Ang, 34, the second Singaporean to be charged in connection with the probe, has been in remand since April 20. He is believed to be employed in the finance sector.
Ang is scheduled for a hearing on May 11. The Straits Times understands that he faces the possibility of more charges being brought against him.
The first Singaporean charged was Yeo Jiawei, a former wealth manager at Swiss private bank BSI who was arrested in March and charged on April 15 with an offence under the Corruption, Drug Trafficking and other Serious Crimes (Confiscation of Benefits) Act. Yeo was charged with receiving benefits from criminal conduct, and with cheating and obstructing justice. He is scheduled for a hearing today.
District Judge Christopher Goh yesterday granted the prosecution's application to remand Ang for another week but allowed him "reasonable" access to his lawyer Hamidul Haq, with arrangements to be made by the Commercial Affairs Department (CAD).
Unravelling, unpacking and comprehensively analysing all the transactions... will continue to take a significant amount of time.
CHIEF PROSECUTOR TAN KEN HWEE, on the "complex and layered transactions".
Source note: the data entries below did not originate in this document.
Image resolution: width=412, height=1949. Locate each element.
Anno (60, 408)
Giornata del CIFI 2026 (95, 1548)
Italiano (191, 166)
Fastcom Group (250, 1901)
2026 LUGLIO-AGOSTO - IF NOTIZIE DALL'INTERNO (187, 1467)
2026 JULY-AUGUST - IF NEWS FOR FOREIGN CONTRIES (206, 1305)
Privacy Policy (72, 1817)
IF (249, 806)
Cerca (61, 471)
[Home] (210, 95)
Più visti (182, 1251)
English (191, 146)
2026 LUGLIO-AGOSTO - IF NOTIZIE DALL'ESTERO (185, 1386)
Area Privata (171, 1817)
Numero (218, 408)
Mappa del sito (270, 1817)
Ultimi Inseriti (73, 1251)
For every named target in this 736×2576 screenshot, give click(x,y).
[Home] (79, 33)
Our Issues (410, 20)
Chief Prosecutor Tan Ken Hwee said this would be the prosecution's last request for remand for the purpose of investigations. He said investigations so far have confirmed that Ang has had "extensive dealings over more than two years with Yeo, and some others implicated in improper dealings". He called Yeo "a central figure in investigations".
"There are cross-border elements to these complex and layered transactions involving many shell companies. Unravelling, unpacking and comprehensively analysing all the transactions... will continue to take a significant amount of time," Mr Tan said. The authorities are set to "finalise the position in relation to (Ang) within the next six days".
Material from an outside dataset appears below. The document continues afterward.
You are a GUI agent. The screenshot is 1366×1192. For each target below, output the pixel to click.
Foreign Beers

Mr Haq argued against Ang's further remand as his client "is not the subject of the main investigation that CAD is conducting" and allegedly has a "more peripheral" role.
Meanwhile, Hong Kong bank accounts of several unnamed people have been frozen, and they are being probed by the authorities in nations outside Malaysia, such as Singapore, Bloomberg reported.
The Attorney-General's Chambers yesterday declined comment on this matter. The authorities here said in February that they had frozen "a large number" of accounts in connection with possible money laundering related to the probe.